New grammar schools are needed to stop rich families dominating best state schools through ‘selection by house price’, says Theresa May

Just last week we had a report that houses in catchment areas of good schools cost £50k more.

Of course, the response from the left will just be that we must have busing to overcome economic segregation.

35 thoughts on “It’s a reasonable enough argument…..”

  1. Bloke in North Dorset

    They were talking on Today about coming up with an 11+ exam that is immune to coaching to stop the middle class advantage. Good luck with that one.

    Part of the problem is lack of aspiration, as we’ve discussed before, and an inverse snobbery when it comes to education. I’ve seen it in my own family, deriding “posh” schools.

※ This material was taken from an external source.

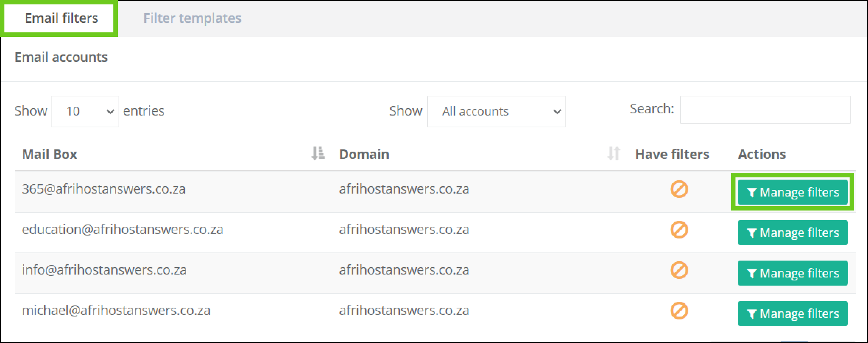Click no-filters icon for education mailbox
The image size is (868, 343).
tap(679, 230)
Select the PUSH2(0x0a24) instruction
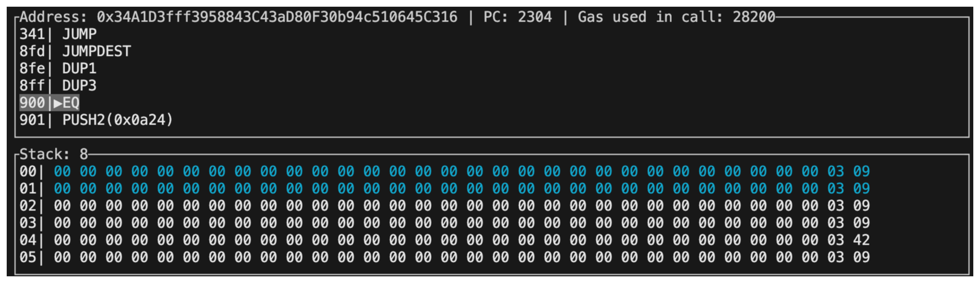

  2. I couldn’t work out what people were banging on about when they kept saying “more grammars!” until I realised it was code for “selective schooling!”. But we already do that. Pupils are setted/streamed according to their ability in each subject.

    “No, we want selection *by* *school*” – Why? How? What school do you go to if you’re good in science but crap in english (like me) or good in maths and good in carpentry (like my brother).

    Ah, what they really mean is “let my kids escape from being with the riff raff without me having to pay school fees for it”. Get the popcorn in for the blazing rows when Mr & Mrs Organic-Aubergene finally get a gammar school in their town, but young Jocaster “qualifies” for the secondary modern.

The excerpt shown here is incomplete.